Sunday, 17 January 2016

View From The Window

What a change this morning, we have snow, in the gap the view is frosty with sunlight, very atmospheric, I suspect it is also pretty cold, the view is spoiled somewhat by a large yellow skip with the remains of Eyebrow Cottage's kitchen, the lady is getting a new one. Off the road the snow is still fairly thick, about three to four inches, it was that nice powdery stuff which crunches as you walk on it, it will now be icy but it is still pretty. There has been a bit of interest in Washington House recently with several viewings over the past week or so, also the house at the side has sold, if all goes well we will have new neighbours in a month or so.



Buying a house in England is a nightmare, the buyers can pull out almost right up to the arrival of your removal van, and I know at least one person here in the village that has happened to. I don't know how this is possible but no one in decades has done anything about it. You cannot do this in Scotland, as soon as you agree to buy you are stuck, so you have to think long and hard and be sure, you can't muck people around up there, you wouldn't want to in normal circumstances either but you can't when buying a house.

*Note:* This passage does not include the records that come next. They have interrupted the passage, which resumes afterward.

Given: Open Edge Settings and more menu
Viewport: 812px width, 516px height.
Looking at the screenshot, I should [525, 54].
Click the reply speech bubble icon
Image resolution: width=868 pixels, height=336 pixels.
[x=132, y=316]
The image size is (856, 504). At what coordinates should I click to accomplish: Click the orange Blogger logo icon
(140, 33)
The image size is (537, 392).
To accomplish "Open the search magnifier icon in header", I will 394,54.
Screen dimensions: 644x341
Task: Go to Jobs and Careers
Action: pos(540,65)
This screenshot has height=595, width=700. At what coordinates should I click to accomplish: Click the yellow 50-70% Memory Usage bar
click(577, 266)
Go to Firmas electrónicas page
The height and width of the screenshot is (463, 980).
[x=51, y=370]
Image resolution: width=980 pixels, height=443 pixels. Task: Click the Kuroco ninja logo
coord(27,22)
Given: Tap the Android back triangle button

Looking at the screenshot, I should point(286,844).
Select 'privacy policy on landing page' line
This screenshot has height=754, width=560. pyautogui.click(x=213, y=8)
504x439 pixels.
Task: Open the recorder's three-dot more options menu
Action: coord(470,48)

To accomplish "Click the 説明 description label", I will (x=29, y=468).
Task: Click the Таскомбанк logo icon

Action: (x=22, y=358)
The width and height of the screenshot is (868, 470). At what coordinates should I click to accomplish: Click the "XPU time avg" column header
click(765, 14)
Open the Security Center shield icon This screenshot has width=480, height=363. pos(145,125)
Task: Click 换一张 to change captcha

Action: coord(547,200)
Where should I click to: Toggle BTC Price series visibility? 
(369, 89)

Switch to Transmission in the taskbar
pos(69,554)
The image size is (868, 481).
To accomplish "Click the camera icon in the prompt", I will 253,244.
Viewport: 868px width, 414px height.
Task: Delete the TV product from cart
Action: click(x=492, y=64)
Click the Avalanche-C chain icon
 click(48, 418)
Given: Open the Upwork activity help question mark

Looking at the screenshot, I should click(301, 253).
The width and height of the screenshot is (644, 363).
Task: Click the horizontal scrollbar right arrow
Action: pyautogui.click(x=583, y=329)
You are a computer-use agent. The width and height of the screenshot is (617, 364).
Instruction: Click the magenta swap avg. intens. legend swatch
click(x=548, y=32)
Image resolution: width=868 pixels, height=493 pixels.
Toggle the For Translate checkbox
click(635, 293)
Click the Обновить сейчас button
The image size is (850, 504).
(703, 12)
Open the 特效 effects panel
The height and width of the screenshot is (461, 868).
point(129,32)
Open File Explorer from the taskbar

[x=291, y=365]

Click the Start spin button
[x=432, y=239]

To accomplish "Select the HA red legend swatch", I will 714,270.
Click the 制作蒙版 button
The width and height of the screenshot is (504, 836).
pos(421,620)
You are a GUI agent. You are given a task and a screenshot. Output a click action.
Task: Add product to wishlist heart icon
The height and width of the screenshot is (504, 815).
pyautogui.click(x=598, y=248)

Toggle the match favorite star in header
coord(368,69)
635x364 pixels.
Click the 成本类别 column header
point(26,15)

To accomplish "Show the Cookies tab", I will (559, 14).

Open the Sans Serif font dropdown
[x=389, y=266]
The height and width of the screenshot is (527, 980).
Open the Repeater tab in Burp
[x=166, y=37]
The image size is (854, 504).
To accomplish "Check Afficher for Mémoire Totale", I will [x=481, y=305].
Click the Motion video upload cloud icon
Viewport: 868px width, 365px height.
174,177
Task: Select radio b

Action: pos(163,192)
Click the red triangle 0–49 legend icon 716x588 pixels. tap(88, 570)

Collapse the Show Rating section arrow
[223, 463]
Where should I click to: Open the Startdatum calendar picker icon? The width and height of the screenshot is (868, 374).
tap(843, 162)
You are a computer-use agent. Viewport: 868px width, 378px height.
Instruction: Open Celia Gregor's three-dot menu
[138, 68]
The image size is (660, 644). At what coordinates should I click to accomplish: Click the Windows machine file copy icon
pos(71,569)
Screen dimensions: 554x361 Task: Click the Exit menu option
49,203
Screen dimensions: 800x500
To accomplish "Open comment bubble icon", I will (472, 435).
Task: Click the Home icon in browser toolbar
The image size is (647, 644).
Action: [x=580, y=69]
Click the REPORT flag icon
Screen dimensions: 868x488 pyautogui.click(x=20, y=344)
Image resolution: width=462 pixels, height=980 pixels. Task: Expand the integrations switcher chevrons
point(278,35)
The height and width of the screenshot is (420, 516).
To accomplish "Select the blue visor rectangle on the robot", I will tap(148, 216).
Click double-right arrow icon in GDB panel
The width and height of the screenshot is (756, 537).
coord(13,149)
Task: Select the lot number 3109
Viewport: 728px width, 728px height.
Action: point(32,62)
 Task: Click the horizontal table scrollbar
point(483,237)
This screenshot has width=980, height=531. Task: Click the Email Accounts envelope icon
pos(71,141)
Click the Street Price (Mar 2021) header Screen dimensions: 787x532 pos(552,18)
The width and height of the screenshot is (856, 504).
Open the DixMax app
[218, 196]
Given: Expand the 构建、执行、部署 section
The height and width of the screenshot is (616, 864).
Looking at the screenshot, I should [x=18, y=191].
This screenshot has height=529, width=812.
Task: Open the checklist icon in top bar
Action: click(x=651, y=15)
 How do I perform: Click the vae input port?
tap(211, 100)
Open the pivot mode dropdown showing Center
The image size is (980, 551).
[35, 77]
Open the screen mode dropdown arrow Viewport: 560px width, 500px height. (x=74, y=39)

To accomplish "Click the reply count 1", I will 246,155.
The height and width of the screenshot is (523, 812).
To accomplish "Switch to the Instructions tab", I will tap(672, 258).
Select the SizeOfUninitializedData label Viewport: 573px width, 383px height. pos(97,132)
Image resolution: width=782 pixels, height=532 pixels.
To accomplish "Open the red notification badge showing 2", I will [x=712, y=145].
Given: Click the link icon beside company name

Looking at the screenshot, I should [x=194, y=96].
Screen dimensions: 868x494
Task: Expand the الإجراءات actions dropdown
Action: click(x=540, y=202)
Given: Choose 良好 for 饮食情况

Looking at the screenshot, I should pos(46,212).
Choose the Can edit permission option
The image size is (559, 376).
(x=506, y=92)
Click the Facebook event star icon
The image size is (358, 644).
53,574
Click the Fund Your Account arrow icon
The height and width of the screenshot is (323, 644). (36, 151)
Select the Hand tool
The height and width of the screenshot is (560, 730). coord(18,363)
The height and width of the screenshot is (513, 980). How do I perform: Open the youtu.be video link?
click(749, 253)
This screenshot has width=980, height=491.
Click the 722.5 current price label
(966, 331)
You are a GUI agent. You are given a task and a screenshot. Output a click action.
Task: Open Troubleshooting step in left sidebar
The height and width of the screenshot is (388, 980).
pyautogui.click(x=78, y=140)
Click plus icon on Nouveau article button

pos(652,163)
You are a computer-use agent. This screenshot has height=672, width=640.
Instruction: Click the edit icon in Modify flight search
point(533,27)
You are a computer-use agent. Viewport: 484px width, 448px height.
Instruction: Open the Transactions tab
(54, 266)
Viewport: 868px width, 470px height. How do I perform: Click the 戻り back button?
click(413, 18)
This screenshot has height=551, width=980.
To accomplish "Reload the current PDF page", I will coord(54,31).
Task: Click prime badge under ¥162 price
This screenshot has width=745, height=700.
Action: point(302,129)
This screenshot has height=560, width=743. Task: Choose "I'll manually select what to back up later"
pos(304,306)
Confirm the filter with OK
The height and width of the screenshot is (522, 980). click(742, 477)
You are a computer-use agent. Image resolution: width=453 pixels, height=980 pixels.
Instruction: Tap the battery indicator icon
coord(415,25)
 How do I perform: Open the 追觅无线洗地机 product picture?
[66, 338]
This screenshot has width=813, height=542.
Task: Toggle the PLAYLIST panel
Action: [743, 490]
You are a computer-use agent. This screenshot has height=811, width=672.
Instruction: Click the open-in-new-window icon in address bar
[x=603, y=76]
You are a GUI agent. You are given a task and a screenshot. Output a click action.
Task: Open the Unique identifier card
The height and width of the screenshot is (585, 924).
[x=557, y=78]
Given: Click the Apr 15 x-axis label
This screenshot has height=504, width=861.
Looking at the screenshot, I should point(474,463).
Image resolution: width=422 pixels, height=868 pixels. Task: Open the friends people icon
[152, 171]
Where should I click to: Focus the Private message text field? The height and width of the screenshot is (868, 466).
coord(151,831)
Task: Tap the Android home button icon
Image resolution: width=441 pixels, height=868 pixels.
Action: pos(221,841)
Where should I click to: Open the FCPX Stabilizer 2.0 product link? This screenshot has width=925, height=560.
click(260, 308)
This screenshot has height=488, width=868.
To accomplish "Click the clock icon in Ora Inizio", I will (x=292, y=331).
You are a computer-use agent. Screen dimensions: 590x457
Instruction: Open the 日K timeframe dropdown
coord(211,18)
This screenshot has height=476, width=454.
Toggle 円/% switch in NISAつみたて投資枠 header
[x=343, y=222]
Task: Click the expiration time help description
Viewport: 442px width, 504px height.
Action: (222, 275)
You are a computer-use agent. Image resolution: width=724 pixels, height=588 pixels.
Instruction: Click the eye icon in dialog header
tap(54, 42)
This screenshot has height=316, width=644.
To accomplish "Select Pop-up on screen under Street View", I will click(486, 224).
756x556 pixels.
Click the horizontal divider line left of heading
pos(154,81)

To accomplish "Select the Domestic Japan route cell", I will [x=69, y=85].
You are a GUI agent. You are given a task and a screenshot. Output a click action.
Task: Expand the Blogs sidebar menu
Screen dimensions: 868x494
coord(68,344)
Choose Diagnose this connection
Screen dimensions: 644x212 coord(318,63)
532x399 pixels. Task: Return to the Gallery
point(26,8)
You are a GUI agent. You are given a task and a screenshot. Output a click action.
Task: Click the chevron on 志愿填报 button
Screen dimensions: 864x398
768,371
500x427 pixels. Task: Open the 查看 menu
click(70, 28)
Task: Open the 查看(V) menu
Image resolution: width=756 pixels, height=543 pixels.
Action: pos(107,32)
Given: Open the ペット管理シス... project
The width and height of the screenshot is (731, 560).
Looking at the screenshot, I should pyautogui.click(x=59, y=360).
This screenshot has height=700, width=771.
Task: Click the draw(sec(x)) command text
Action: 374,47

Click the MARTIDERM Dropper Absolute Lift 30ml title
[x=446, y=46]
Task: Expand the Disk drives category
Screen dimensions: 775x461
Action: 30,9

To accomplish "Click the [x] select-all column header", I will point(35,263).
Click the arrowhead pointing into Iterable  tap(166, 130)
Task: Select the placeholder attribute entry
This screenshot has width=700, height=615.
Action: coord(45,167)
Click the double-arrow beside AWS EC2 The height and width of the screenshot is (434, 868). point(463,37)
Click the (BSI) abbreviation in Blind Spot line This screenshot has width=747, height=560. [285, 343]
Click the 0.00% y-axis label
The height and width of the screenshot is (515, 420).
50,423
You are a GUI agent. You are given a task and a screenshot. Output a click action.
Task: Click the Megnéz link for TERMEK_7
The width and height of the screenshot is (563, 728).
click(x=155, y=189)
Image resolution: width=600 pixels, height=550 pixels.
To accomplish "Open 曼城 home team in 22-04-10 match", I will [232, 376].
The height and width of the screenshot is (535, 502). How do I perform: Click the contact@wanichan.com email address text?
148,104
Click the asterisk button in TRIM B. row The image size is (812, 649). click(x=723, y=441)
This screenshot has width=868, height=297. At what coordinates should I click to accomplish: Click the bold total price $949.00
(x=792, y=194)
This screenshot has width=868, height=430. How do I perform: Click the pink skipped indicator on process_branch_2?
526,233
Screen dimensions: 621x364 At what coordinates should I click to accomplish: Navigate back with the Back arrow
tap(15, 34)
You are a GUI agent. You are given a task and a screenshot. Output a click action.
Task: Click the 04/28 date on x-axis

Buying a house here in the UK makes me sick, it is a needlessly complex transaction where professional bodies like estate agents, solicitors, surveyors and the local government all have a vested interest in taking as much money off you as possible for doing as little as possible, this probably explains why the situation above has never been resolved, and never will be. For instance a land search has to be done to ensure that the house actually belongs to the person selling it, and this has to be done every time it sells, why? Surely if we all agree that the present owner legally owns the house then when you buy it you own it, why search again when you sell it? That's a couple of hundred smackers gone. Then there is the surveyor who makes sure the house is fit to live in, is not over a mine shaft or has damp in the attic etc. but wait, nowadays you have to sign a document which basically says that if he does not find anything he can't be sued for anything he didn't find! And get this, most 'surveyors' unless you shell out thousands of pounds only come in, look around, make some measurements and leave, another few hundred sheckles gone. I have bought properties twice now with damp problems. And what about the estate agent, they take a photo of your house, put it in the local paper a couple of times, pop it on their crowded website and boom, you owe them thousands when the house sells.

I didn't clear the kitchen last weekend which came as a surprise to me, I am clearing it this weekend, most of it was done yesterday. The kitchen people come tomorrow morning, so there will be another skip parked out the front, when you hire a skip here it would seem that you are hiring it also for your neighbours and passing scrap metal dealers. Neighbours come in the night and throw in the stuff that the bin men won't take, the last time we found a horrible, disgusting animal cage popped on the top with the remains of all sorts of creatures rotting in the bottom, god knows what had been in there. The scrap metal dealers must have some kind of jungle telegraph as they turn up within a day or so and dig out all the metal and other stuff they can sell, they left the cage.


When I was in India several years ago an obviously upper class family passed me on my way to the beach, father in suit and tie carrying a child, then mother, another child, then several more in descending height behind her. He stopped, handed the child over and then happily peed at the side of the road in full view of a great many people. Obviously that would not happen in a civilised country. Three days ago, one of the kitchen fitters across the road came out the house, walked into the drive of Washington House, looked around, came back to the front of Eyebrow Cottage and peed in the front garden. It is not a hidden garden and it is directly across from the Post Office on main street. There are toilets in the cottage!

How many ???? does it take to change a light bulb, you will have heard one version or another of the joke, well if you have sunken ceiling lights like mine the answer is simply, you can't, you're stuffed mate. I noticed one of the lights in the bathroom was out, I had a spare, I took off the cover and found that there was no room to grab the bulb, it was flush with the holder, with perhaps a millimetre or so free around the edge. The bulb is designed to pull out and you push the new one in, but somewhere along the process of getting it off the drawing board no one had thought about changing the bloody thing. Naturally I grabbed two knives and attempted to wiggle it out, bang, pieces of glass on the floor and half the bulb still in the fitting. Luckily we have an electrician coming to rig the kitchen, I am hoping he will get it out. The missus looked up YouTube, and someone suggested getting a sucker on a stick to pull it out, why didn't I think when they were put  in that I would need a sucker on a stick!